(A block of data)
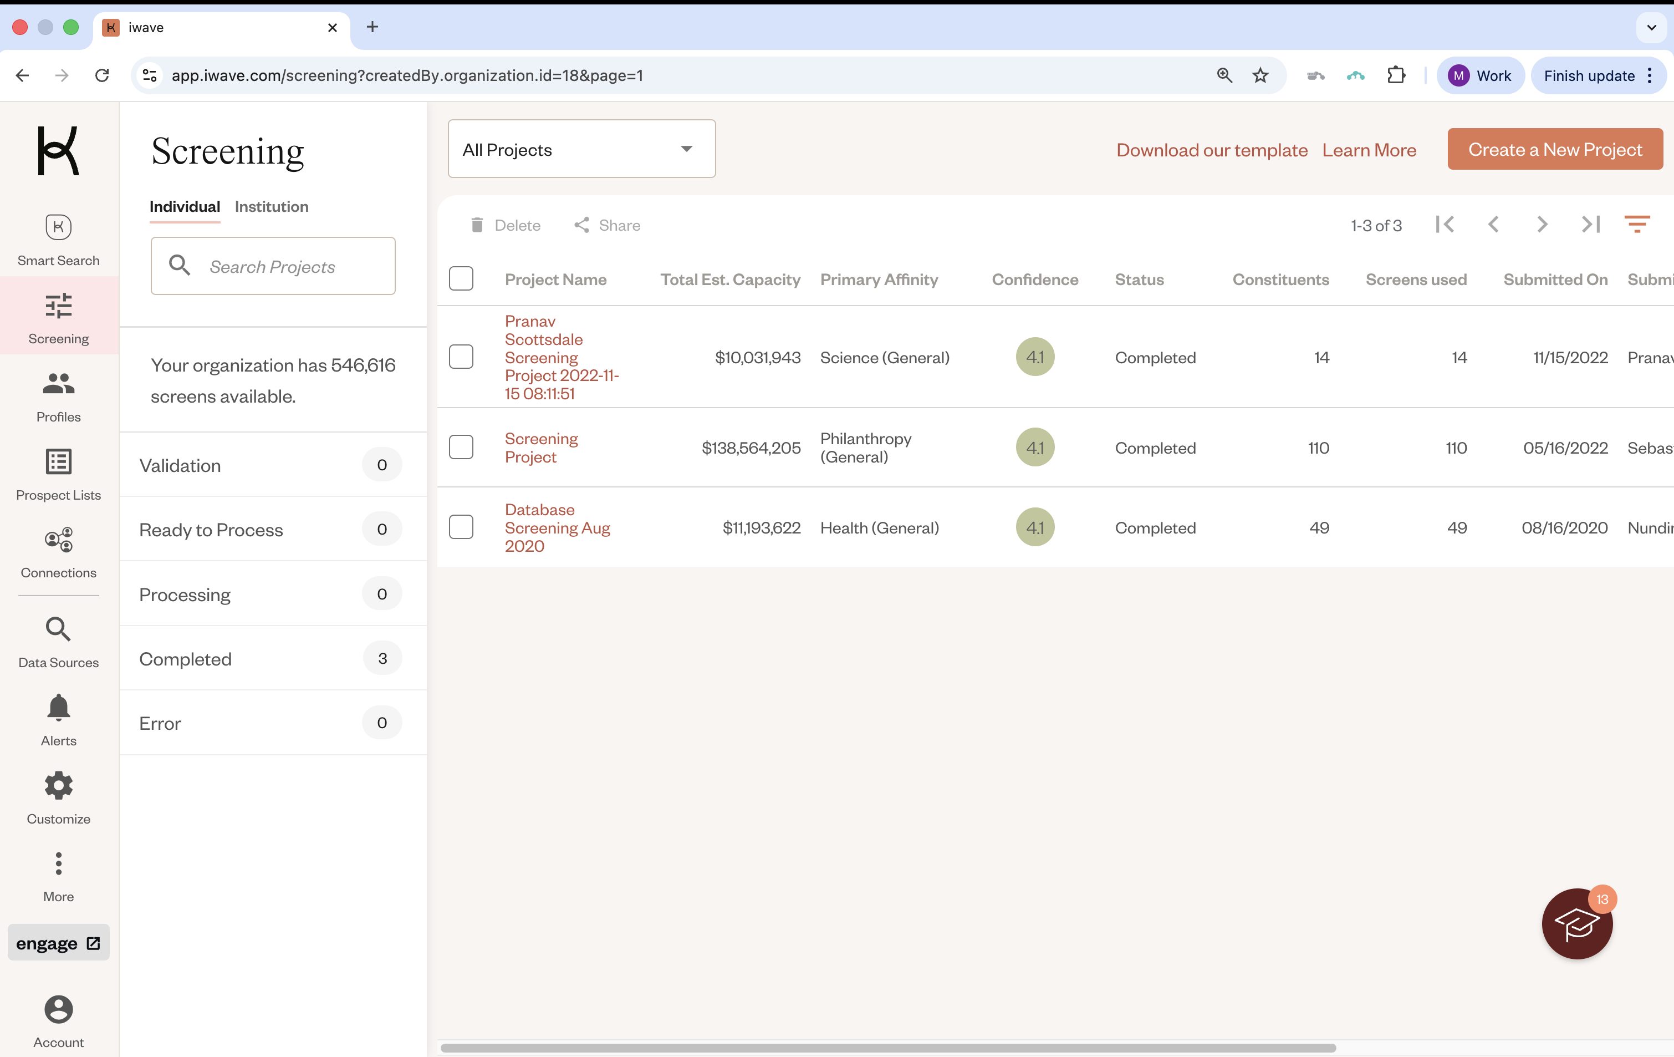Open Alerts bell icon
The height and width of the screenshot is (1057, 1674).
[x=58, y=708]
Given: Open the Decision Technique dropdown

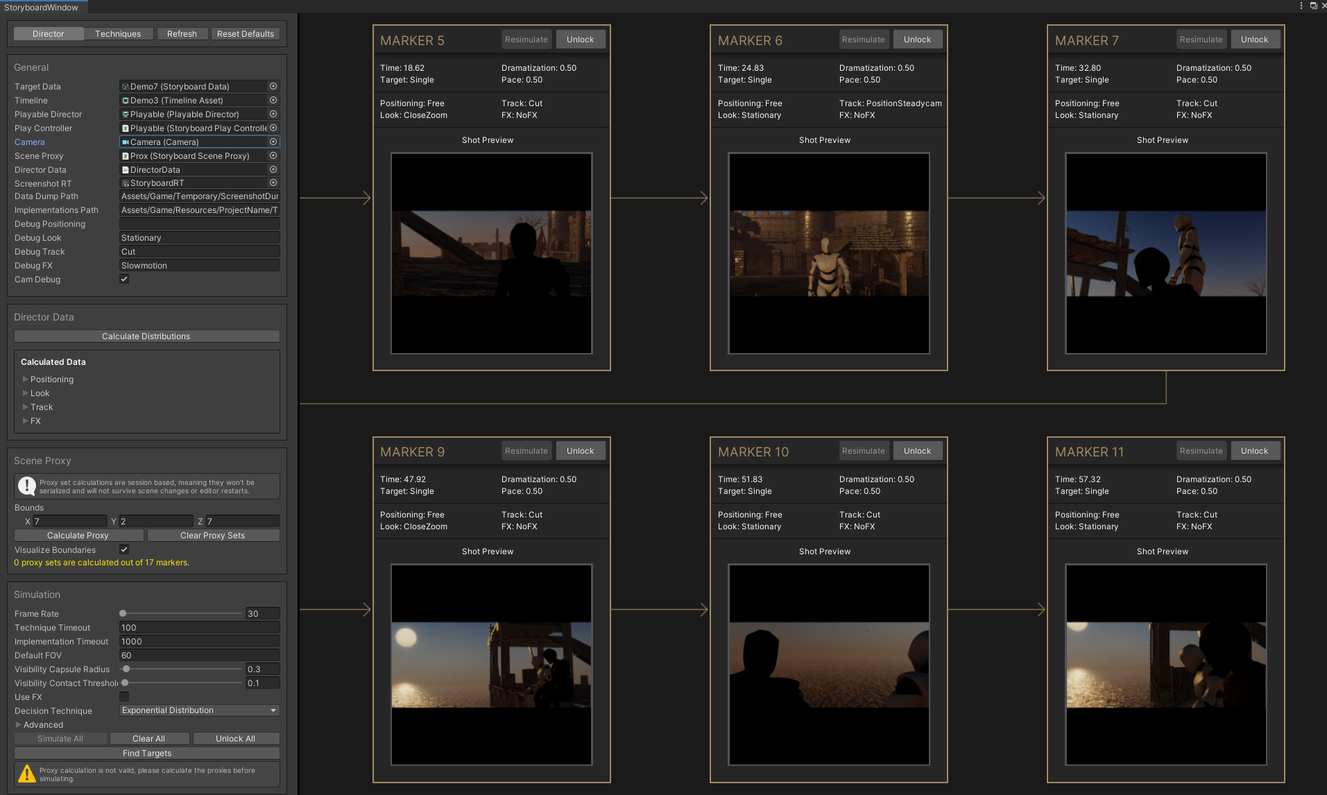Looking at the screenshot, I should click(198, 710).
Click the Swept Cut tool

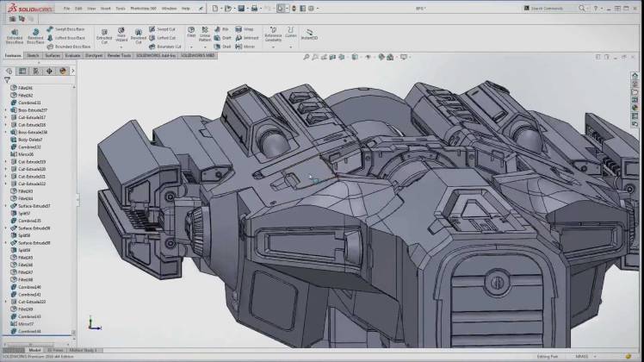(x=164, y=29)
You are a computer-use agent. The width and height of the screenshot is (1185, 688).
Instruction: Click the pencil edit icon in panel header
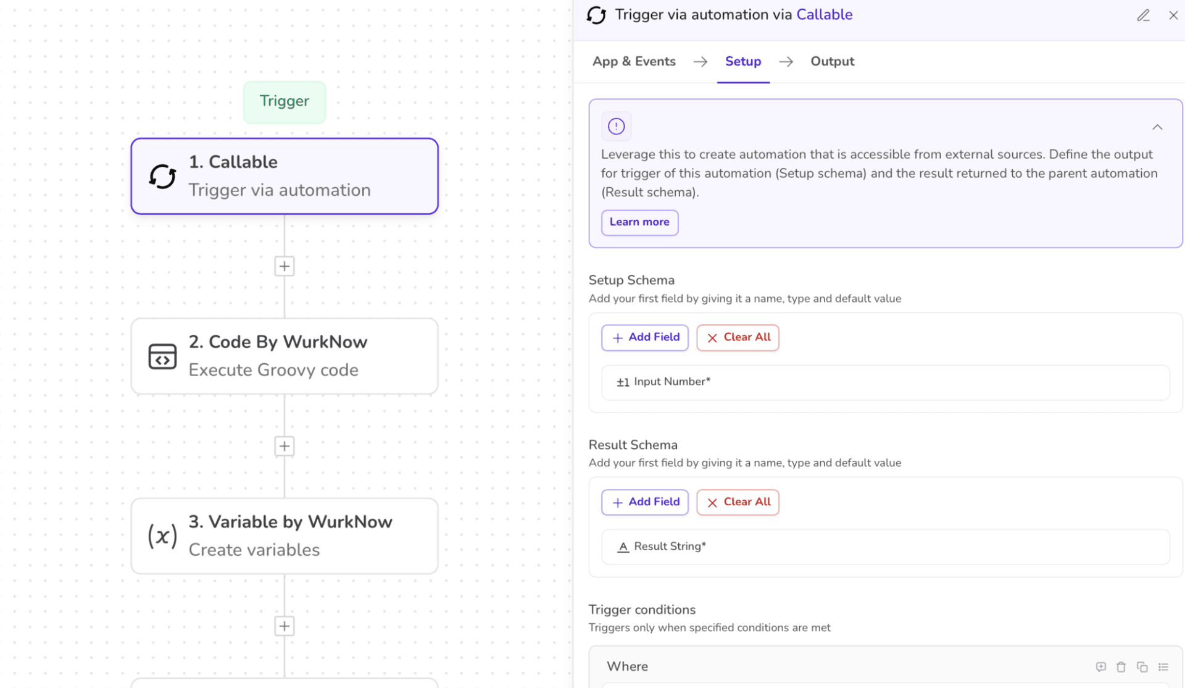click(x=1143, y=15)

Work to do —
Recast every line of the data above as a Markdown table with the columns Row and Line, numbering each line and skipping blank ones. Leave the pictures out of the table.

Exercise result —
| Row | Line |
|---|---|
| 1 | Open Alerts bell icon |
| 2 | The height and width of the screenshot is (1057, 1674). |
| 3 | [x=58, y=708] |
| 4 | Given: Open the Decision Technique dropdown |
| 5 | Looking at the screenshot, I should click(198, 710). |
| 6 | Click the Swept Cut tool |
| 7 | (x=164, y=29) |
| 8 | You are a computer-use agent. The width and height of the screenshot is (1185, 688). |
| 9 | Instruction: Click the pencil edit icon in panel header |
| 10 | click(x=1143, y=15) |